Fork me on GitHub
#aws
<
2018-08-29
>
n.duchenne12:08:09

Hello, is it there an easy/elegant way to sign a spandex (elasticsearch) request with an AWS signature? (I'm using aws-sig4 + clj-http at the moment)

valtteri12:08:58

Hi @n.duchenne I’m not aware of any easy way but you can look for hints here https://github.com/portkey-cloud/aws-clj-sdk/blob/master/src/portkey/awssig.clj

valtteri12:08:46

(assuming making the signature is the problem here)

valtteri12:08:35

What comes to Spandex, I think you can slip in your custom headers when making the request

n.duchenne12:08:49

Thanks @valtteri, that's useful indeed; I had been looking for such functions. I'll check the custom headers. Otherwise, maybe I could use spandex's proxy feature, and either use one of the simple command-line AWS signing proxies that are around, or write my own proxy with the signing functions you pointed out. I'd welcome recommendations/warning about ready-made signing proxies before I embark on coding mine though.

valtteri12:08:29

I have no experience on proxies, but it sounds like maybe a good idea if writing your own turns out nasty.
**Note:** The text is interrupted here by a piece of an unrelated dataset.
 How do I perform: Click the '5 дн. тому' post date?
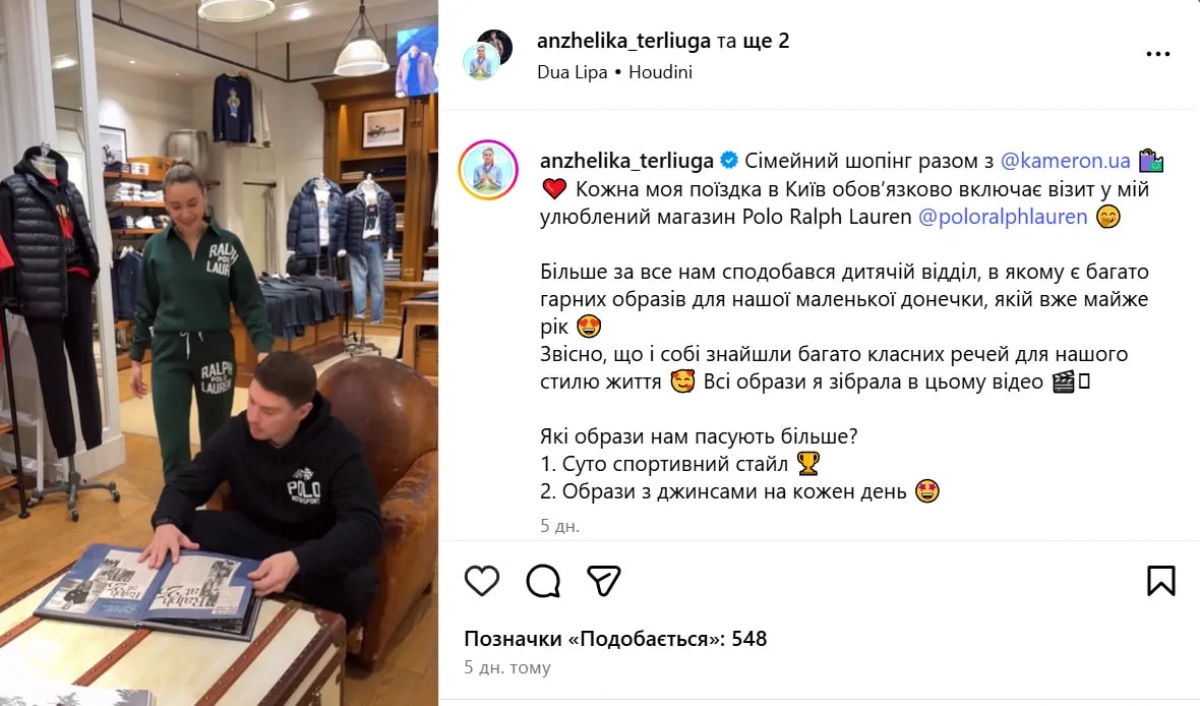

One option is to ditch Spandex and use client that knows how to sign requests for AWS.

n.duchenne13:08:03

Yes, given that it's just REST, using such a client might be the way to go. I'm browsing the code of the aws-clj-sdk to see whether it does this. Do you know? Or any other client?

n.duchenne13:08:10

portkey.aws/-rest-json-call looks promising. Thanks @valtteri!

valtteri13:08:31

I’ve used AWS ES only with Node where there are many client libs that can talk with AWS and currently I’m using non-AWS ES with Spandex. Nice that you found something useful and let me know if you get it to work with Spandex. 🙂

n.duchenne13:08:30

Looks like there are nice things in Node indeed, including a signing proxy that could work with Spandex https://www.npmjs.com/package/aws-es-proxy. Will investigate and let you know.

valtteri13:08:46

When we were doing microservices we setup a lambda with API-GW and created custom REST-interface for ‘our search’ that hid the ES-interface and exposed only use-cases that were relevant to us. We also used lambdas to index docs into ES directly from DynamoDB streams.

valtteri13:08:01

I think this was the client lib I used in the lambdas https://www.npmjs.com/package/aws-elasticsearch-client

n.duchenne13:08:43

Cool, thanks!

valtteri13:08:45

Could have been this as well.. Can’t remember for sure 🙂 https://www.npmjs.com/package/http-aws-es

n.duchenne16:08:24

Well, @valtteri, using a third-party proxy proved straightforward. I installed node.js and the aws-es-proxy package on my EC2 instance, and then it was as simple as starting the proxy

aws-es-proxy 
and then using localhost:9200 as host with spandex
(require '[qbits.spandex :as s])
(def c (s/client {:hosts [""]}))
(s/request c {:url [:testindex] :method :put :body {:settings {"number_of_shards" 1}}})
(s/request c {:url [:testindex] :method :get})
Not full clojure solution that I wished for, but it's so simple that I'll take it for now.

valtteri17:08:44

Nice that you got it sorted out. :+1: Also good to know that there’s a proxy “escape hatch” for signing.